Typical CMO performance KPIs reviewed quarterly:

• On-time-in-full (OTIF) batch delivery vs schedule.
• Right-first-time (RFT) — % batches released without deviation, OOS or re-work.
• Cycle time — receipt of materials to release.
• Deviation rate + repeat-deviation rate.
• Investigation closure time (target 30 days).
• Complaint rate from the field traced back to CMO.
• Inspection outcomes (483s, Warning Letters, MHRA / EMA inspection results).
• Training completion + turnover at the CMO.

Scorecard trends feed the annual CMO requalification decision and any tier-rating change.

• CMO release + sponsor secondary release — CMO QA releases against the master batch record; sponsor QA performs an independent release review before market distribution.
• Sponsor-only release — CMO performs all manufacturing + QC but does not release; the sponsor QA reviews the executed batch record and releases.
• QP release (EU) — the legally responsible Qualified Person at the MAH (or at the contracted QP site) performs the Article 51 batch certification before placement on the EU market. The CMO QA's release is necessary but not sufficient.

FDA establishment registration + drug listing (21 CFR 207) requires every facility involved in manufacture (including CMOs) to be listed under the relevant NDA / ANDA / BLA. EU MA dossier Module 3.2.A.1 lists every manufacturing site by activity. A CMO change requires a regulatory filing (Type IB / Type II in EU; CBE-30 or PAS in US, depending on impact). Sponsor change-control workflow MUST capture the filing-trigger assessment before any CMO change is implemented.

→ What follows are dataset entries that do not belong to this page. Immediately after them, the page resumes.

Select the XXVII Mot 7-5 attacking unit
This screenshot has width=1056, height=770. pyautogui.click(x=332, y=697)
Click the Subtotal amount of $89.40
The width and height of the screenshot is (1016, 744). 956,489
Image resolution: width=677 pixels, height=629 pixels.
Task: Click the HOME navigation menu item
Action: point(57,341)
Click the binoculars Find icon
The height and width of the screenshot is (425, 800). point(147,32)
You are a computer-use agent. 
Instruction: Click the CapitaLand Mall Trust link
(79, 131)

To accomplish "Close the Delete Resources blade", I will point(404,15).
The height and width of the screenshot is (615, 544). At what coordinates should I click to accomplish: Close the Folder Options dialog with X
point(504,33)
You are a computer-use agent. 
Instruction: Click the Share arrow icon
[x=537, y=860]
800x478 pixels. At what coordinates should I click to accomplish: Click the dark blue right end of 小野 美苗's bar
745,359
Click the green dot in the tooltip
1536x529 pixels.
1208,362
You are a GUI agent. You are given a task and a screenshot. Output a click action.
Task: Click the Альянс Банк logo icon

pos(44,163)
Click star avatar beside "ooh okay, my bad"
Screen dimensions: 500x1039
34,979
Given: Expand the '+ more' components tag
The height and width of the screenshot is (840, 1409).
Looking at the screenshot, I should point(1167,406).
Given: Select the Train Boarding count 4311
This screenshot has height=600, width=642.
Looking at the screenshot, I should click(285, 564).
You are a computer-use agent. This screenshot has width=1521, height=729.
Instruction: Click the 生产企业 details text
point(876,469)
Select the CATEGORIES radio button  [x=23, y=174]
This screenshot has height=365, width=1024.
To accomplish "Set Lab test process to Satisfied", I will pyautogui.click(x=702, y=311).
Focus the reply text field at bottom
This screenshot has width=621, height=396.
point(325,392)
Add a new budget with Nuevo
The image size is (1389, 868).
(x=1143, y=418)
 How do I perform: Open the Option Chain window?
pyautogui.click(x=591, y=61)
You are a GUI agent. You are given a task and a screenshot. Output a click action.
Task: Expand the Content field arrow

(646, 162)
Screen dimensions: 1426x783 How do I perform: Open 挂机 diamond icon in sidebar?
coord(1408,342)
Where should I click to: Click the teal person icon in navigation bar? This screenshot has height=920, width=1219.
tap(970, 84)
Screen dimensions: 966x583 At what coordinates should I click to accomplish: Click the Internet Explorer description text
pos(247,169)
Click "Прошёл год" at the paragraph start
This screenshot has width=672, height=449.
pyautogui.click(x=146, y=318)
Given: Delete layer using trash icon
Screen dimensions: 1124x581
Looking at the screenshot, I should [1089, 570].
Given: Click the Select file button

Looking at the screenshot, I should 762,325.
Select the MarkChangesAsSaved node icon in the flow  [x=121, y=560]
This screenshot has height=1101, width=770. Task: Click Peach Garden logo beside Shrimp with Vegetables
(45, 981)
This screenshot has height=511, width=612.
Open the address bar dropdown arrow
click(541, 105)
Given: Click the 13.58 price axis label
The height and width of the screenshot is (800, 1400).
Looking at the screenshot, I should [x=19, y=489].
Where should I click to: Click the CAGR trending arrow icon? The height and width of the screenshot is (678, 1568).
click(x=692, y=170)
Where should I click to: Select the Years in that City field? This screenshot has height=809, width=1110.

• Quality Agreement = commercial MSA with quality clauses bolted in — auditors will reject.
• RACI gaps — "both" left unresolved on critical items so neither party actually executes.
• Sub-tier CMO not disclosed; sponsor's site list out of date with the regulatory filing.
• Audit frequency relaxed under cost pressure; tier-rating drift uncaught.
• CMO change-control notification thresholds set so high that sponsor learns about a like-for-like equipment swap only at the next annual review — and discovers it required a filing.
• Tech-transfer comparability scope too narrow — process variant accepted, regulatory filing not updated.
• Field complaint root cause assigned to CMO without joint investigation evidence.
• Inspection notification clock blown — sponsor finds out from FDA's public 483 release.